FragmentLab is a simple but effective application for visualizing and analyzing peptide fragmentation spectra. It was originally developed to test the code for our crosslinked peptide search engine XlinkX/PD, but has since come into its own and has been useful for many projects and its results have featured in many publications,
Generic upload
FragmentLab aims to offer generic upload of results. Although this will be out of reach as each search engine has different notations for many things, this attitude comes in handy as all search engines have their own peculiarities. For example MaxQuant cheekily changes column names in the output formats between versions.
After File → Open and selecting the relevant result file, FragmentLab will read the column names and make an intelligent guess of their purpose. The results are presented in an editor where you can still make changes if required.
Modification editor
Even though FragmentLab carries an extensive list of modifications, it can be that yours is not there or you would like to include additional fragmentation behavior.
An intuitive editor is provided for precisely this purpose. New modifications can be added with the + button and all modifications can be edited. This includes:
1. Naming;
2. Chemical formula;
3. Whether it is located on the terminus;
4. Position information;
5. Neutral losses;
6. Diagnostic ions.
Spectrum annotations
After loading the result file, it is easy to inspect the fragmentation spectra by selecting entries in the PSM table on the bottom left. After visualization, the spectrum can be further inspected in detail to find the peaks associated with an amino acid position and locating the m/z precision in ppm, intensities, etc in the table at the bottom.
The PSM table also features convenient search options to quickly locate the entries of interest.
Sequence coverage
FragmentLab also boasts a feature packed sequence coverage viewer that can be selected through Analyze → Sequence coverage. By loading the FASTA file, FragmentLab will automatically determine the coverage maps for all proteins.
The features showcased in the following order:
1. Three different visualization options;
2. Adaptive spacing for multi-line;
3. Highlight stretch supported by fragments;
4. Amino acid property coloring;
5. Intensity coloring of the peptides;
6. Highlight where the protease cuts.
Frequent flyers
An unbiased algorithm to extract, for PTMs, neutral losses and diagnostic ions from a dataset.
For the neutral losses (frequent mass differences) the algorithm investigates all mass differences that frequently occur in relation to the known sequence for each spectrum. This requires knowledge of the peptide identifications out of the search engine, but the results can help to improve the database searches by explaining more of the peaks in the fragmentation spectra.
For the diagnostic ions (frequence m/z’s) the algorithm does not require knowledge of the peptide identity, but simply counts how often a particular m/z exists in the collection of fragmentation spectra.

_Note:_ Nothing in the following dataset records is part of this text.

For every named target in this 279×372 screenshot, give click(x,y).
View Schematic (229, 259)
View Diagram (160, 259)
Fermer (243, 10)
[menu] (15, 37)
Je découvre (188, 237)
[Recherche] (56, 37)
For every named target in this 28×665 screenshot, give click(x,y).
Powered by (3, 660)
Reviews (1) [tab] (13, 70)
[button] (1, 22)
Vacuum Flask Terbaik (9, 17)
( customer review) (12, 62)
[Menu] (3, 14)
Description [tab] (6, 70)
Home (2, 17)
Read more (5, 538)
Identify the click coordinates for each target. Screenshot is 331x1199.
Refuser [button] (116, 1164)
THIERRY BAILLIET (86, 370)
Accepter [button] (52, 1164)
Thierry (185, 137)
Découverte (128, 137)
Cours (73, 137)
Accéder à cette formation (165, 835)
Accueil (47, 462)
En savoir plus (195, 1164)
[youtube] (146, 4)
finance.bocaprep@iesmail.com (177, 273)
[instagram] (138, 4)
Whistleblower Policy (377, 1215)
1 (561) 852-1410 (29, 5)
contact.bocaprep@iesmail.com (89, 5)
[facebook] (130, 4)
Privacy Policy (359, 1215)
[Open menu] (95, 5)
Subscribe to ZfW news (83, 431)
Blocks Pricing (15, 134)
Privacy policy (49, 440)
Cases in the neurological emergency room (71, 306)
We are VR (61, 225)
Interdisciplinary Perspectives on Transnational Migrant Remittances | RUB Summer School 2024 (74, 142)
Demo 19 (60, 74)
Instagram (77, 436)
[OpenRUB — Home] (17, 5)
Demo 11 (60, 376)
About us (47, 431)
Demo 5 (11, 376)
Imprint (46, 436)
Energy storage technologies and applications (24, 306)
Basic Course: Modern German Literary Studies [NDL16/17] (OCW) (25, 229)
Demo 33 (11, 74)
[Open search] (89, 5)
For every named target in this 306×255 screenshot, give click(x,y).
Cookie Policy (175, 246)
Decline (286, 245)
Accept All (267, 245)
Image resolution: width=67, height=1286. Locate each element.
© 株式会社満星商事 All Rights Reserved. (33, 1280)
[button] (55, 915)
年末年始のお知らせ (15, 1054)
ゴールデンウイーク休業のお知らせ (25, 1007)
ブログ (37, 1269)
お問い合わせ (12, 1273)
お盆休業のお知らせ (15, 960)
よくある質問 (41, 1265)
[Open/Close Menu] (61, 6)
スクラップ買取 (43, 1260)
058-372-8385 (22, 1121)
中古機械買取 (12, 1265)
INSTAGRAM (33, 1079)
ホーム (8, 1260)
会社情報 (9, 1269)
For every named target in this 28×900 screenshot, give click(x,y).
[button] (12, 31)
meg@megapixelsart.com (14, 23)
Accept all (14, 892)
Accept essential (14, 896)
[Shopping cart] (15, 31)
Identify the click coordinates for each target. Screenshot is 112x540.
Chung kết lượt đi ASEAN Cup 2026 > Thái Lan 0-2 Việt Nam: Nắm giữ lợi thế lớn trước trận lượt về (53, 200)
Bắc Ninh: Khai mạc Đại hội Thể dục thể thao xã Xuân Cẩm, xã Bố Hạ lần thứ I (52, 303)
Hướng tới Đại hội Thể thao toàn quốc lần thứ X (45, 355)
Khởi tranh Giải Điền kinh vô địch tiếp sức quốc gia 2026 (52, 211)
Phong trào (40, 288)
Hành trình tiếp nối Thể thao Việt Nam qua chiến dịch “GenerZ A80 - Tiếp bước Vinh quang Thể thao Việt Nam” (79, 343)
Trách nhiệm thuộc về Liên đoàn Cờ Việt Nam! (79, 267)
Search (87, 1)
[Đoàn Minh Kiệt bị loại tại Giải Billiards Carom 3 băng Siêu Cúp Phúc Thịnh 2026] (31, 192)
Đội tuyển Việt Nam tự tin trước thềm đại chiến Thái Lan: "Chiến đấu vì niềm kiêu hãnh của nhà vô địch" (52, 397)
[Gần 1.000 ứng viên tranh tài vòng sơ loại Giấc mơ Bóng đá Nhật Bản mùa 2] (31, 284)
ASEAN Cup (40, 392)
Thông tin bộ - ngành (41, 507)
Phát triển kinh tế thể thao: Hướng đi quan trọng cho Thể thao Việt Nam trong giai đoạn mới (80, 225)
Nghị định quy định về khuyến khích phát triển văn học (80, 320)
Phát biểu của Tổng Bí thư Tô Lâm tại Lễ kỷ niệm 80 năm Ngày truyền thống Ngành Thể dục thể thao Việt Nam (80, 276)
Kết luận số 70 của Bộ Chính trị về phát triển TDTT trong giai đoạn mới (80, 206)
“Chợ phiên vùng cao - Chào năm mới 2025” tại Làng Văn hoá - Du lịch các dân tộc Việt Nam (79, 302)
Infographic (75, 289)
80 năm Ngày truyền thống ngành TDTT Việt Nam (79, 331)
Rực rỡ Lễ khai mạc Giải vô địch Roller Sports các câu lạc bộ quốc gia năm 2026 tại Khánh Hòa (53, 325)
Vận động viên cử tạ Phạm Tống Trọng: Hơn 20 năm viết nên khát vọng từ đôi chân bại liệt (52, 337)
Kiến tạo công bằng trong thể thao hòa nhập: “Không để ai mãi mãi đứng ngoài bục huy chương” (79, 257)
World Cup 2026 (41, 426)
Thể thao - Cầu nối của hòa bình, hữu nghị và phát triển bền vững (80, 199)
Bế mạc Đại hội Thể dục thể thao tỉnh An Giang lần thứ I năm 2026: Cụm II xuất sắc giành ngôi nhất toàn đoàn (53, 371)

For both approaches, the known m/z (differences) are annotated. Please note that the exported m/z values are binned and need to be investigated in the spectra to get to the high precision values.
PTM Localization
Localisation of PTMs is generally driven by a localization score, with which search engines try to provide an estimate of how likely the PTM is placed on the indicated residue. Very convenient as it is a single number, but it also hides what the spectrum actually supports.
FragmentLab provides a visual feedback of what happens if the PTM is placed on another location in the peptide sequence. This can be useful for gaining confidence in an identification before proceeding with further experiments on the found site.